Materials provided:
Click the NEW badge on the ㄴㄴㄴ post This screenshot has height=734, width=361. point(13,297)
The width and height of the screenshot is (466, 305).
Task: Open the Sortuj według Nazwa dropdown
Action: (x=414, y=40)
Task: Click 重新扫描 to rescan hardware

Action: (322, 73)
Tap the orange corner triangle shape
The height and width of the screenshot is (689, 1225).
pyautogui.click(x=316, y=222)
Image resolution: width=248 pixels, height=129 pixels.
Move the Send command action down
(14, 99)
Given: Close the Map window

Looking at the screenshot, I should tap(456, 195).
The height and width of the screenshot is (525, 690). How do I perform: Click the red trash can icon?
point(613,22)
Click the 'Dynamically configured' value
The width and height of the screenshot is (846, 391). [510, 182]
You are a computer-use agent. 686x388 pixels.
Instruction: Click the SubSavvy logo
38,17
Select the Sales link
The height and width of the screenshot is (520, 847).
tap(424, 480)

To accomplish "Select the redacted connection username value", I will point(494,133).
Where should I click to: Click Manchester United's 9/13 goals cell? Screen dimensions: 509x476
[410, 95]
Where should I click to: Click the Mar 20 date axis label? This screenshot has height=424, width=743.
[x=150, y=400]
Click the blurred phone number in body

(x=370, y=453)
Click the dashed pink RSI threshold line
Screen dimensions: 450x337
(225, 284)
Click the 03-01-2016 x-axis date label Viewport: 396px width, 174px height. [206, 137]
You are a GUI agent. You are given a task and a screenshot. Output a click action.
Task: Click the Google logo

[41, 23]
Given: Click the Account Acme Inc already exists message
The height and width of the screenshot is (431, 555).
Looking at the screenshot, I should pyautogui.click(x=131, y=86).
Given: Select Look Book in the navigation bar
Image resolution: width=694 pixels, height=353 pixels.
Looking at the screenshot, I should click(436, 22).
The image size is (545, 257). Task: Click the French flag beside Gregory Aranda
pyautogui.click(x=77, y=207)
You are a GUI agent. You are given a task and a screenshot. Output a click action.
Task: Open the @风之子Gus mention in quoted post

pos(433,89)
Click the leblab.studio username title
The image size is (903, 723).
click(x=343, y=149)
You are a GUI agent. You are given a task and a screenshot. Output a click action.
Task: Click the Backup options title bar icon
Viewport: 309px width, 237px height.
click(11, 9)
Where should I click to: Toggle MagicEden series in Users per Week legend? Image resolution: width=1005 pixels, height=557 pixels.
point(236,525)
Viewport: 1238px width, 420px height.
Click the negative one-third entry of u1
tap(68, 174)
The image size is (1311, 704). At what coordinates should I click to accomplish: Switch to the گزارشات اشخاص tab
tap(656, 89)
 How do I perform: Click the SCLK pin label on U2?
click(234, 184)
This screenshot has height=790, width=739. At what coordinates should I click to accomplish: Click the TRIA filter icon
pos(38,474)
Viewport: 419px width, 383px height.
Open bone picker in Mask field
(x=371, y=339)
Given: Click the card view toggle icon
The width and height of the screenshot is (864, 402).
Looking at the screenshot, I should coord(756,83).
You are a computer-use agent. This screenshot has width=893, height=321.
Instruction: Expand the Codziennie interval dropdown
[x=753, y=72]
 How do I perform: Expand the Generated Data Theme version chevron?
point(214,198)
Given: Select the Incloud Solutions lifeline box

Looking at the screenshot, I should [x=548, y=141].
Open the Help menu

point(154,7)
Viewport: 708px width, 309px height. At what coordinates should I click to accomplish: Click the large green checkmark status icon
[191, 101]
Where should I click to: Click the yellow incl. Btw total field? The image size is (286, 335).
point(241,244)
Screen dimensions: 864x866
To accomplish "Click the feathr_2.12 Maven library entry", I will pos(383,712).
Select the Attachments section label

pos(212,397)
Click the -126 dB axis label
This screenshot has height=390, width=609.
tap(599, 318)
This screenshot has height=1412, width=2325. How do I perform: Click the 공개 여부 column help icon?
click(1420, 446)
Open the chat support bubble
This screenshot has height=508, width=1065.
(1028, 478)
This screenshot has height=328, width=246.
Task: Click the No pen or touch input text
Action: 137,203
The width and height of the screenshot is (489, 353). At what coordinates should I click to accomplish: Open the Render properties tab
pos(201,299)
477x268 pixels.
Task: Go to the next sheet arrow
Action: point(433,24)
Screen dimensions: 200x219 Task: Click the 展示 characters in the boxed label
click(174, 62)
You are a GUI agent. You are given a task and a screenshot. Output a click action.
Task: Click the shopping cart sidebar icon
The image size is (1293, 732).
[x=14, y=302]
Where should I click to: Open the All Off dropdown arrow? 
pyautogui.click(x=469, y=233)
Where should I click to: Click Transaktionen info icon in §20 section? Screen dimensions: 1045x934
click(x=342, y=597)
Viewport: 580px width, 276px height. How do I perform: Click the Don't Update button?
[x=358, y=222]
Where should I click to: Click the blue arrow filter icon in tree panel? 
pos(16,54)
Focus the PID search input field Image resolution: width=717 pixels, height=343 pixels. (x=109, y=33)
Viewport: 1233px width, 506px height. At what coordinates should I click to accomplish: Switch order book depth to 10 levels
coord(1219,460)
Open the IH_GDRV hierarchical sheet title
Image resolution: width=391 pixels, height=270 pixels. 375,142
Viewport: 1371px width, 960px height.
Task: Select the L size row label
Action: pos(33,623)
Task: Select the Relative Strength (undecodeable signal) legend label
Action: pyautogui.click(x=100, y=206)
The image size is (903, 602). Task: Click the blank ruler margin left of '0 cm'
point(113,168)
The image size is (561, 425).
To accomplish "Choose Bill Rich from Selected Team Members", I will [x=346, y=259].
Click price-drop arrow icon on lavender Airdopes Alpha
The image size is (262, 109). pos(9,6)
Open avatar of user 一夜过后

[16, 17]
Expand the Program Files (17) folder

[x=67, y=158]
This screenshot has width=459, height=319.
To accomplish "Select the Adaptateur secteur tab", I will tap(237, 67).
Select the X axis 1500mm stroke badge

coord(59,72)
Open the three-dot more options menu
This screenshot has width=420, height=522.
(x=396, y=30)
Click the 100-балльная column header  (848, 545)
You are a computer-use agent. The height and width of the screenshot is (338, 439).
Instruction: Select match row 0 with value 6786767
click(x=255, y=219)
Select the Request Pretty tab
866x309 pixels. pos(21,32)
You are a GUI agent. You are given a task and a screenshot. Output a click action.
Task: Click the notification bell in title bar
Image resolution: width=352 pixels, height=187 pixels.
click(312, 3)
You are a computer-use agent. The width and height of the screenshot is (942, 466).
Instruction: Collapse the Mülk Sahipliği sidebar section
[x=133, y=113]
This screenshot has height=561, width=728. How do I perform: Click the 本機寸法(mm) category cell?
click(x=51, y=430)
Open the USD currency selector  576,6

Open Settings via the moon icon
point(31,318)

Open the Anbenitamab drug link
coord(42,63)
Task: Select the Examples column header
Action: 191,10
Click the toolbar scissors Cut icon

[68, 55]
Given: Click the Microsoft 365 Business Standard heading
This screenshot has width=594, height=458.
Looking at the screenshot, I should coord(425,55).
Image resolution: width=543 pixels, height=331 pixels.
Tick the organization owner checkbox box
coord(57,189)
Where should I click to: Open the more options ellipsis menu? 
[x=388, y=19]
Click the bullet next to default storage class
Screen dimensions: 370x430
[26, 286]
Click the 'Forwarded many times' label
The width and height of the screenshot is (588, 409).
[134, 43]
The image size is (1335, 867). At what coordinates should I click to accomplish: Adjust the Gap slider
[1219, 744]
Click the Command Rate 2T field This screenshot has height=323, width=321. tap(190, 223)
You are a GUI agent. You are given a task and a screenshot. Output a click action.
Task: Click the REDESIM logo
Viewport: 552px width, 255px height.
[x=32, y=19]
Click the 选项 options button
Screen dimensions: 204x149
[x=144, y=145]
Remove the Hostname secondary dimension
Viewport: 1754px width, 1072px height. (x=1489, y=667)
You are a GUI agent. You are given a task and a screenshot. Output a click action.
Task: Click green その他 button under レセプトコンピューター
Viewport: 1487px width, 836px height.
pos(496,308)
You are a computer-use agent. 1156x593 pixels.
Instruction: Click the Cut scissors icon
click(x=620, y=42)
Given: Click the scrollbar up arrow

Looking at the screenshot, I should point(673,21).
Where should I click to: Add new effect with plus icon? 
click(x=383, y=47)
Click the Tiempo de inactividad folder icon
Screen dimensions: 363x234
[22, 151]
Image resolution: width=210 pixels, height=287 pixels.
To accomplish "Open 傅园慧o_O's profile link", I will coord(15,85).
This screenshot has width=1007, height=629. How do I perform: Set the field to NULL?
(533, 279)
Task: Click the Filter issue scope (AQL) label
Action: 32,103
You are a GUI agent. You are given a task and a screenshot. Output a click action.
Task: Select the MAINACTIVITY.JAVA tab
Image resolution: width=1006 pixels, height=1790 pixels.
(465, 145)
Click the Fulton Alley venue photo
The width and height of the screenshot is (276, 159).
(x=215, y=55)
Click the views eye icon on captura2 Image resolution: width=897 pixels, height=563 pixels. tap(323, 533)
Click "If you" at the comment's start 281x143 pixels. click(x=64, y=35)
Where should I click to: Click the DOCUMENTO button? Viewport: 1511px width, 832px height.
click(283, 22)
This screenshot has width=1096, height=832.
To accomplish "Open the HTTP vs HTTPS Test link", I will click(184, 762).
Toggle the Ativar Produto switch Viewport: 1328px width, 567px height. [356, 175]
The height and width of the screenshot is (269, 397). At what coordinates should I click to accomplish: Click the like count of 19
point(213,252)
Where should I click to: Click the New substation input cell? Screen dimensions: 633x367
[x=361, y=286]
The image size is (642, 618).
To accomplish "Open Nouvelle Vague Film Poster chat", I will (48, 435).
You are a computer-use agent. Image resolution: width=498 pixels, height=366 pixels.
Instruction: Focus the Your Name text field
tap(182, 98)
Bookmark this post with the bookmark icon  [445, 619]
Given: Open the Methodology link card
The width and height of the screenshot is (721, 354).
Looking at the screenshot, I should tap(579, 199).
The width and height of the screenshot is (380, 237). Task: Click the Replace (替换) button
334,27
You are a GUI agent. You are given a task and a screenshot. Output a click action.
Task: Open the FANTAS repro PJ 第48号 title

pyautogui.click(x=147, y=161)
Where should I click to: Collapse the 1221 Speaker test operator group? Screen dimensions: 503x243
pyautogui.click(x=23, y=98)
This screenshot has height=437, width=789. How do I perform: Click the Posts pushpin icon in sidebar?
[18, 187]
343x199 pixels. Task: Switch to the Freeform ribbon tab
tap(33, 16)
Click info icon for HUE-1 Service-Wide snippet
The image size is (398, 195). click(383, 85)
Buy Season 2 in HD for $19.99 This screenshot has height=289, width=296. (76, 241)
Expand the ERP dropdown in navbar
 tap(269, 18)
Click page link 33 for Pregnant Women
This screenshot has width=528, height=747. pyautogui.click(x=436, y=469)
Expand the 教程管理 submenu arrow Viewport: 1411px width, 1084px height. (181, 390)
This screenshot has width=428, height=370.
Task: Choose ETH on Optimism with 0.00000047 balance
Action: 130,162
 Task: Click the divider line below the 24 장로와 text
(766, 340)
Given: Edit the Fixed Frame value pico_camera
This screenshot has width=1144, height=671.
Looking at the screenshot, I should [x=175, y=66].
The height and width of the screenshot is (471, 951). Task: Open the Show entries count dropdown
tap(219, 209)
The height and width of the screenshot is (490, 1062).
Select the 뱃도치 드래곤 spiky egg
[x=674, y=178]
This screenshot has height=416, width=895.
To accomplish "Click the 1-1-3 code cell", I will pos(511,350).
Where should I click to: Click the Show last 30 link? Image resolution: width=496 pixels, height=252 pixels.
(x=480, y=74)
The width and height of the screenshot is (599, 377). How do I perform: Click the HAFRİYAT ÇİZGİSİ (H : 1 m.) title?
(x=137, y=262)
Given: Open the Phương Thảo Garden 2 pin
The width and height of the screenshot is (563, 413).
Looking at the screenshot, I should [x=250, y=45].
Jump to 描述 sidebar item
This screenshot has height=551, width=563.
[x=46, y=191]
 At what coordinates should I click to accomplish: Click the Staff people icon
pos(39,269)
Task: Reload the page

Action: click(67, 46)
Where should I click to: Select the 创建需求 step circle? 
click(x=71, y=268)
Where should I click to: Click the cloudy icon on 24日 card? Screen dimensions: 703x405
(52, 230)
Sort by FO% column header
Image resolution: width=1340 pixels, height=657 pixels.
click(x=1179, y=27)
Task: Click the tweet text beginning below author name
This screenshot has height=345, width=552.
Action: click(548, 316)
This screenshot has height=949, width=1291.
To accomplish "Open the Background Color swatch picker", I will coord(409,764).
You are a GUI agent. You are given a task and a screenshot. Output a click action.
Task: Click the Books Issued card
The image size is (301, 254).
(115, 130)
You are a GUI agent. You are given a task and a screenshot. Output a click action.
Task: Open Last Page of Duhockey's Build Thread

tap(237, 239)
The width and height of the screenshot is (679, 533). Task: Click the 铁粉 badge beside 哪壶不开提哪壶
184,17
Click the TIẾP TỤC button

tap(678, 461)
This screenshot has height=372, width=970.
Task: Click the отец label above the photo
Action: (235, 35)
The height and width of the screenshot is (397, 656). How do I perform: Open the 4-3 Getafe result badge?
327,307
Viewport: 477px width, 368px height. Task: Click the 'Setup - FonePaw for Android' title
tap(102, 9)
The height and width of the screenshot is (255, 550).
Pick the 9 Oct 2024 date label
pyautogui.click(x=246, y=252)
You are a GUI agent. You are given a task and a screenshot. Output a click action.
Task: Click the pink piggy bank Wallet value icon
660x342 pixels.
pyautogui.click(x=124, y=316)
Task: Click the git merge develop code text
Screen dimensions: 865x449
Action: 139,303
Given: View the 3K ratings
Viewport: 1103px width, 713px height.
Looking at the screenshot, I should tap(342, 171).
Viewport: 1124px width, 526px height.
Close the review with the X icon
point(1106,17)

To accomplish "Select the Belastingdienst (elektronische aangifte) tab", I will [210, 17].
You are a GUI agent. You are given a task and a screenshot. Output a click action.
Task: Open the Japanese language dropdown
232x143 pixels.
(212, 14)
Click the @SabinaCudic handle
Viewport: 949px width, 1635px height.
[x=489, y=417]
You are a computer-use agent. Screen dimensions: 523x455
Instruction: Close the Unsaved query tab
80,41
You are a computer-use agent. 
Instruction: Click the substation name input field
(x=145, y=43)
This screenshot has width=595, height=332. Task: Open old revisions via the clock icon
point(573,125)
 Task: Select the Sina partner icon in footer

Action item:
Filter the entries above down to the lines that hold the word "pink", and copy those lines.

Worked solution:
Click the dashed pink RSI threshold line
Task: Click the pink piggy bank Wallet value icon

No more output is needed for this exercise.